所给文本.
========================================================================

记得以前看白蛇传的时候,有一个我不认识的人问另一个我不记得是谁的人,你从何处来,往何处去。那人回答,从来处来,往去处去。这可真是一句废话啊,可我却莫名其妙地记了好多年。现在的我,再去想这个问题,却觉得颇有深意。
一晃就到了大二,听着别人叫学姐,内心也是有点慌。当年的我看学姐简直就是仰视,觉得她们什么都会。不知不觉,我也到了曾经我觉得很厉害的时候,而这时的我才明白,学姐曾说的,我们不过是比你们早来一年的含义。
大一初来时茫然无措,希望有人能带着我走。我参加了各种活动,只是希望自己是个有组织的人,当自己的生活不再那么闲的发霉。我特别在意别人对我的看法,所以我想得到别人的认可。我特别羡慕那些站在讲台上侃侃而谈跟我们宣传的学长学姐,所以我希望有一天我也能和他们一样。
有些事,或许就是那么难忘。我忘不了那时每晚练习健美操到虚脱,忘不了那些日子一直红肿的膝盖。我忘不了那些为辩论赛准备的日日夜夜,忘不了那些一起聊的天,吃过的饭。我忘不了那时候参加的一场又一场面试,忘不了从紧张到淡然的成长。在没到大学时,我设想的大学生活是一个人默默泡图书馆,然后转专业。到了大学经历了那些以后,我总是会希望,大二的我能和学姐一样带着辩论队,和一帮学妹学弟打成一片。希望第二年招新的时候,我能坐在下面看着讲台上的人面试。

========================================================================

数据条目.
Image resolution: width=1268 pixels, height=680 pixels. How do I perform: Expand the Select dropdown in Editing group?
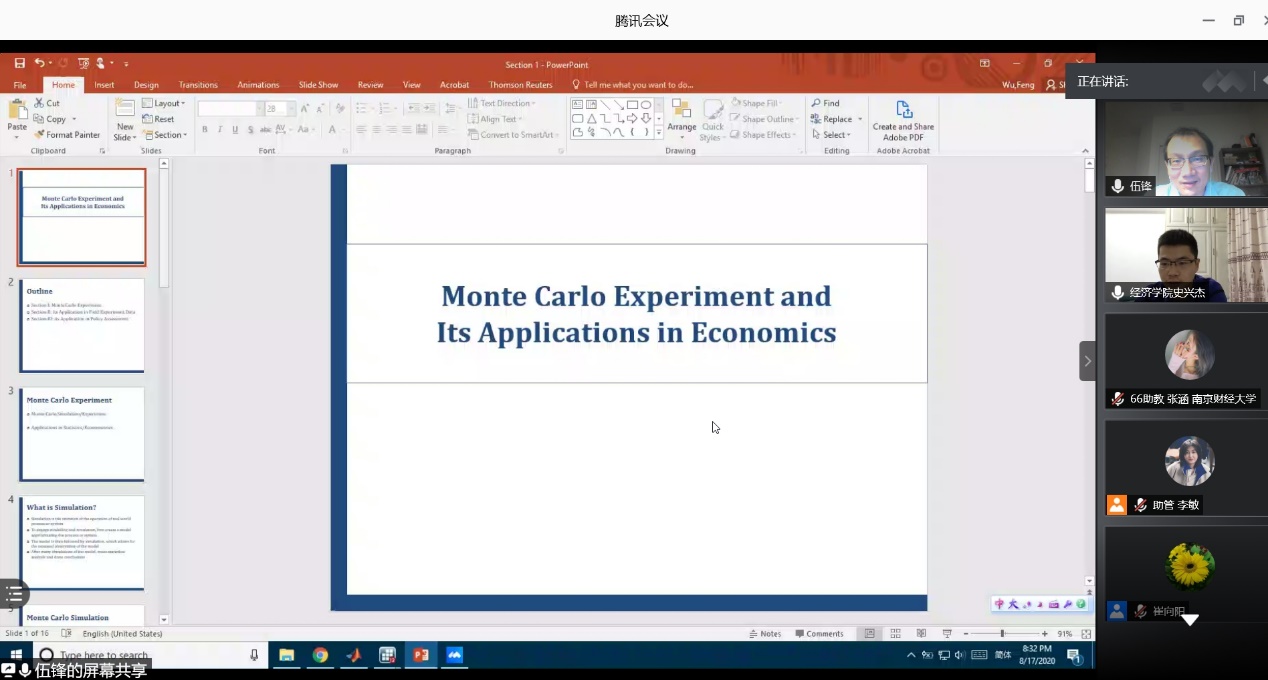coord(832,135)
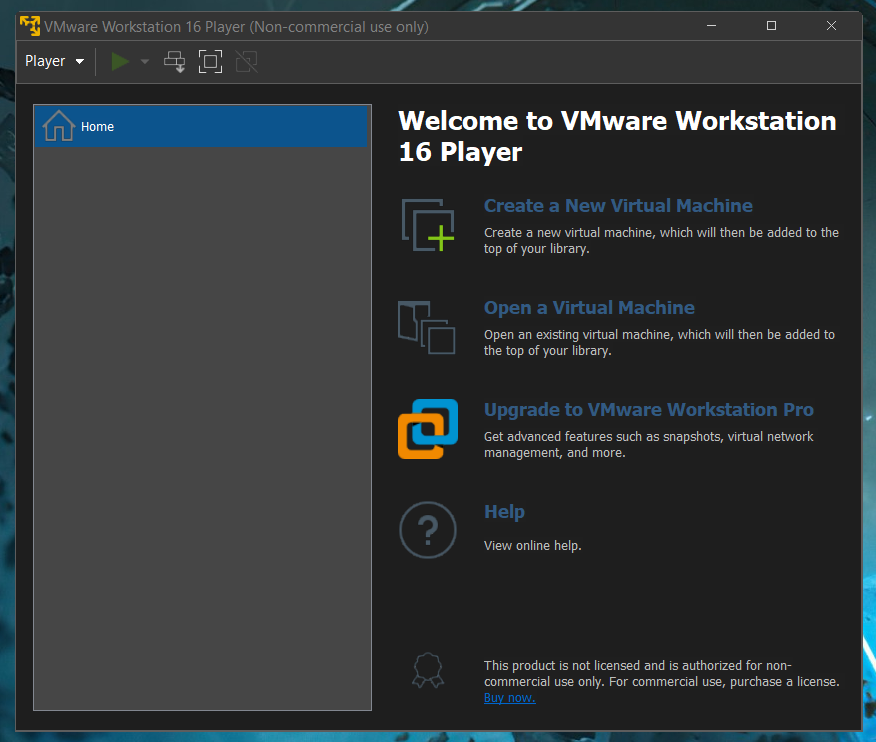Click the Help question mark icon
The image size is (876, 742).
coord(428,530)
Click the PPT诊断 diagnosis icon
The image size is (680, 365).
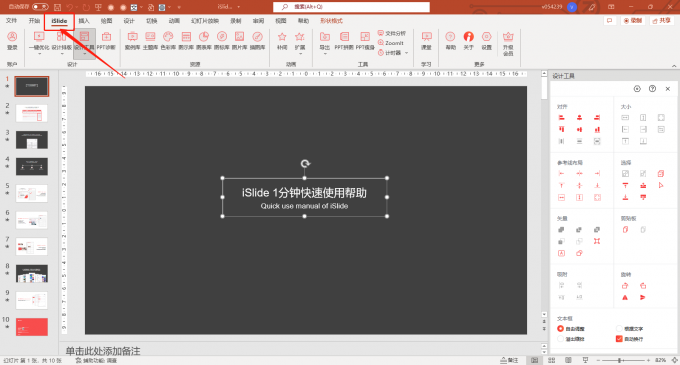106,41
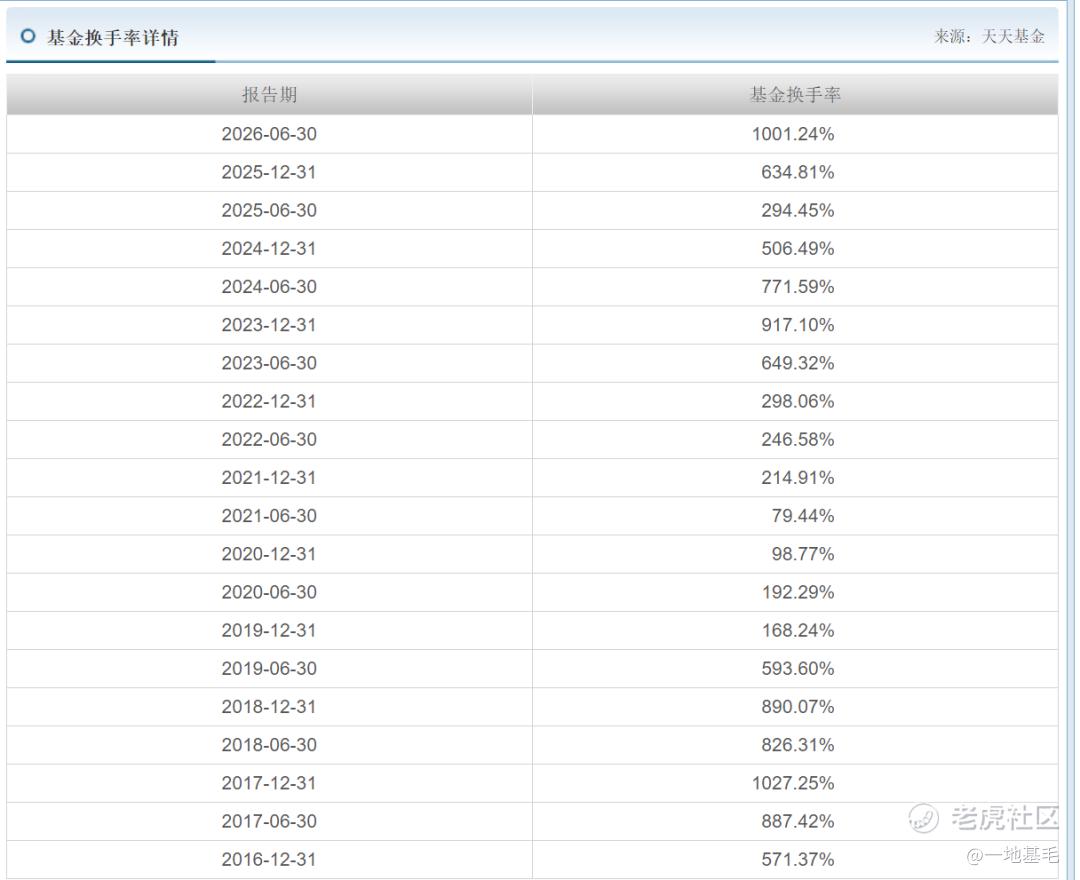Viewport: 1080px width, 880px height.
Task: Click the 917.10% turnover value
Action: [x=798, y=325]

========================================================================

待完成任务.
1 - 请把上面列表中的所有行重新写出,将“dropdown”替换为“menu”,其余内容一律保持不变,答案中不要包含图片。
2 - 请从这篇回忆大学生活的文章结尾处接着往下续写。

练习答案.
1 -
Image resolution: width=1268 pixels, height=680 pixels. How do I perform: Expand the Select menu in Editing group?
coord(832,135)
Click the Help question mark icon
The image size is (876, 742).
coord(428,530)
Click the PPT诊断 diagnosis icon
The image size is (680, 365).
106,41
Viewport: 1080px width, 880px height.
Task: Click the 917.10% turnover value
Action: [x=798, y=325]

2 -
可我没想到,大二的我,退了我大一所加入的一切,现在回想,仿佛大一一年的种种努力都变得了无痕迹。记者站和校学生会我退得干净利落毫无留恋,而我最最在意的学科部,却让我那么纠结不舍。迎新的那天其实好难过,想到自己再没有办法名正言顺地做着学生会该做的事,想着这是我在学生会参加的最后一次活动,想到从此以后招新面试都与我无关,我不可能成为那个坐在台下面试学弟学妹的老学姐,怎么想,都是那么难过。拿着工作牌回来,木然地洗澡洗衣服,我不知道该用什么状态什么表情去面对现在的自己,毕竟一切都是我自己的选择。
晚上呆呆地看着工作牌,想到刚进学科部时,每次工作发的都是只有编号的临时工作牌,用完还要回收。那个时候就想要一个能有自己照片的工作牌。现在有了,用了一次,也是最后一次用了。伤感到什么都不想做,不想让自己闲下来去想这些。难过的时候想找个人倾诉,发现没有。室友说我太作,确实吧,死活要退,退了又要死要活。只能说,对于学科部,我付出了太多的感情,放弃,就变得不那么容易。总觉得那些被学姐带着的日子很开心。可,被人带与带人终究不同。我怀念的,是这一年做过的那些事,是这一年带着我教我怎么做事的人,是这一年因为各种活动熬到的那些凌晨。我怀念,不舍,我快乐,也偶尔抱怨。
初来时想着学姐能带着我教着我,然后我以后也能带别人教别人。现在却觉得,这条路学姐带着我们走,我很开心,学姐不带了,我自己都没有走下去的兴致了,又何况带别人。有那么人想退学生会,其实多少有些连锁反应。你在所以我在,你不在那我留又有何意义。学姐说她对学生会没什么感情,但对学科部有感情。于我而言,所谓感情,只是对学科部的人而已,其他的一切,又与我何干?我过了那么在乎别人看法的敏感时期,过了希望别人认可自己的幼稚年纪,现在的我,只是我,不为谁改变,亦不为谁软弱。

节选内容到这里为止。